Some emergency: Why Whitehall won't give up control over your personal data

Guy Herbert

ACCORDING to the Home Office, the Prime Minister, and other senior politicians, it is important that police and officials of all kinds should be able to look at your telephone and internet records. In fact, it is so important that Parliament must act today to pre-empt the application of an April ruling by the European Court of Justice (ECJ), which struck down the EU directive requiring phone and internet firms to retain communication data for 12 months. The April ruling would have allowed old records to be deleted.

The government wants to replace the Data Retention Regulations 2009 with emergency legislation (which, at the time of writing, I have not seen – almost nobody has – but which may be half way to law before you read this article).

This is a double irony of timing. It comes just days after a civil service document emerged, revealed by Rachel Sylvester of The Times, showing how Whitehall departments manage to pursue their own policies regardless of ministerial mandate. It also comes just days before the ninth anniversary of a Home Office coup: those same EU regulations, struck down by the ECJ, were initiated by British ministers in mid July 2005 using the sense of emergency occasioned by the 7/7 London bombings.

This story is less well-known than it should be. Perhaps there is absurdity enough in one set of ministers reading off their cue cards in 2009 that Britain’s data retention regulations were EU obligations, and another now proclaiming it an “emergency” that the ECJ has decided the same regulations are unlawful. But we only have these regulations because the EU’s arm was twisted by the UK.

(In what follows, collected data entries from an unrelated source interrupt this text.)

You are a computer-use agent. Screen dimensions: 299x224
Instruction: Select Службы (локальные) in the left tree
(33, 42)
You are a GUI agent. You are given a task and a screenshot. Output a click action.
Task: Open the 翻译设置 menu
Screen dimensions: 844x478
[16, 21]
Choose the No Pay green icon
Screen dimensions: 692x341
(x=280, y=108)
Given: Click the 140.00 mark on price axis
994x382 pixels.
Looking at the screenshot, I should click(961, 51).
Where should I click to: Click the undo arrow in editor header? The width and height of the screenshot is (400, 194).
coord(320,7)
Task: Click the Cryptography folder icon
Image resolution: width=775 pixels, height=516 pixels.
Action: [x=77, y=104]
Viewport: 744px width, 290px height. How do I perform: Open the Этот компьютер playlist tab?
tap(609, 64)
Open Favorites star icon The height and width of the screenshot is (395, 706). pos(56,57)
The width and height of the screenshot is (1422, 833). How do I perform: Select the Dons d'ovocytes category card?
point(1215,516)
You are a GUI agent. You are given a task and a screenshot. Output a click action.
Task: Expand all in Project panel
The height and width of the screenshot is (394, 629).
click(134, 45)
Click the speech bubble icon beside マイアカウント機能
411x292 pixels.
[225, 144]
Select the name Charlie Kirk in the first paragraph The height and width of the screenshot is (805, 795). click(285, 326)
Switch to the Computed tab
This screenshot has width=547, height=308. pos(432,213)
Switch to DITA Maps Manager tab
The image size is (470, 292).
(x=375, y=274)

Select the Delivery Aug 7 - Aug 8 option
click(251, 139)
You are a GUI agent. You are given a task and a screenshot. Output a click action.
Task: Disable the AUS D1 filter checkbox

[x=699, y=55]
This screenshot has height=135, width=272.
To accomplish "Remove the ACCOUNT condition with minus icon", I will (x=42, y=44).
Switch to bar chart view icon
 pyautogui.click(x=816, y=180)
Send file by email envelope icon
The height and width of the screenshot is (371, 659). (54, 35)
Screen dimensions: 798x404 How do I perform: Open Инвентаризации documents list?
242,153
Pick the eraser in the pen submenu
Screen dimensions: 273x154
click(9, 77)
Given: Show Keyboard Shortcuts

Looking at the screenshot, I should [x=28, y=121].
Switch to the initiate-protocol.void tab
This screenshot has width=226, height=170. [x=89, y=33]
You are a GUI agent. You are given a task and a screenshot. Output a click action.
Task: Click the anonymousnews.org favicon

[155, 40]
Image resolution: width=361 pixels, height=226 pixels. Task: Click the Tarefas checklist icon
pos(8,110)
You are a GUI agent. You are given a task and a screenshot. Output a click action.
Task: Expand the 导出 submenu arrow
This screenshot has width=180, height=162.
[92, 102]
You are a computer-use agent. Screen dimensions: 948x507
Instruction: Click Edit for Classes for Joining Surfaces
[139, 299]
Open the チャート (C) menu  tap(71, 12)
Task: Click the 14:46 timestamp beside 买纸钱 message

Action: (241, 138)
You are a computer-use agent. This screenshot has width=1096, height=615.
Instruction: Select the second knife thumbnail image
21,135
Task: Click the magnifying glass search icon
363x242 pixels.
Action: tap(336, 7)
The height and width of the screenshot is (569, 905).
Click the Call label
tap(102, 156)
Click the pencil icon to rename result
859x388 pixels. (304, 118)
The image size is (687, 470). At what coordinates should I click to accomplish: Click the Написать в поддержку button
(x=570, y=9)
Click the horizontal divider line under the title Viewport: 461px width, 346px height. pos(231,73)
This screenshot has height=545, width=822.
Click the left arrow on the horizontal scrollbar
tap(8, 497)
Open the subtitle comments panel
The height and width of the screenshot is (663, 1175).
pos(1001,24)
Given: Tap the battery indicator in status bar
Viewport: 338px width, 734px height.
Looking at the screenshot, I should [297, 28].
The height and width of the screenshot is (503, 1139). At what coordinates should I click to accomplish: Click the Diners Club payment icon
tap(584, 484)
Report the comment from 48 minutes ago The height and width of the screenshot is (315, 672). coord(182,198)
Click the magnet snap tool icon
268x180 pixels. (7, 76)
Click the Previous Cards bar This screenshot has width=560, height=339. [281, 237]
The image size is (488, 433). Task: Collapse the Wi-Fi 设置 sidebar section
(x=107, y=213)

The regulations have been in effect for a little over five years. We managed without them before 2009. The Danish Ministry of Justice announced last year that its rigorous data retention had proved useless and unwieldy. In Germany, counterintuitively, North Rhine-Westphalia police solved internet crime more efficiently after they stopped data retention – which they did in 2010. Some emergency.

Only Whitehall actively wants this. The pretext is adapted according to circumstance; the policy ambition is unwavering. The only emergency now is the possibility, always avoided, of questioning that ambition.

It goes back further, but plans for data retention as now came from the Home Office in 2003, when they were roundly rejected by Parliament’s All-Party Internet Group. It said at the time:

“The government had underestimated the costs of the scheme, that billing databases would migrate abroad to escape regulation, and that there were few incentives for industry to help the government track technical change… The scheme appeared to be in breach of Human Rights legislation and, despite a year of effort by the Home Office, no solution was in sight. [The All-Party Internet Group] recommends that the Home Office scrap their plans altogether and start negotiations on a lower impact scheme of targeted “data preservation” instead.”

Targeted data preservation – get a warrant to keep a suspect’s information for the purpose of a specific investigation – is something few civil libertarians object to. Curiously, the Home Office does.

So when, in July 2005, dozens of people were murdered in London – by terrorists it later turned out were already known to the authorities – the Home Office had a plan. It was exactly the same plan rejected by the All-Party Internet Group in 2003. But this time, the Home Office would avoid Parliament.

Home secretary Charles Clarke went to an emergency meeting of EU home affairs ministers on 12-13 July 2005, demanding EU laws to require fingerprint-bearing ID cards (something else MPs were being awkward about) and retention of telecoms and internet records. The latter, after table-banging, was put forward to the European Commission for a proposal, and in due course emerged as the Data Retention Directive 2006/24/EC. As a directive, it would become law in Britain as regulations, nominally approved by Parliament, but without debate.

2006/24/EC is not undebated in other EU countries. Ireland and Slovakia challenged its legality directly in 2008 as not within the EU’s remit. It was held unconstitutional in Romania in 2009, disapplied in Germany in 2010 and this year struck down by the ECJ. None of those places wanted it in the first place. Their democratic processes were overridden to suit the Home Office too.

The coalition agreement said that “we will end the storage of internet and email records without good reason”. Now David Cameron says that there is no time for debate, but these new/old plans will have a sunset clause. By 2016, the government will have reviewed them properly – promise. But the Home Office has never changed its mind, and has never got round to anything like evidence for its policies. Whoever does rule Britain in 2017, my bet is that they will still be able to know when you call your mother.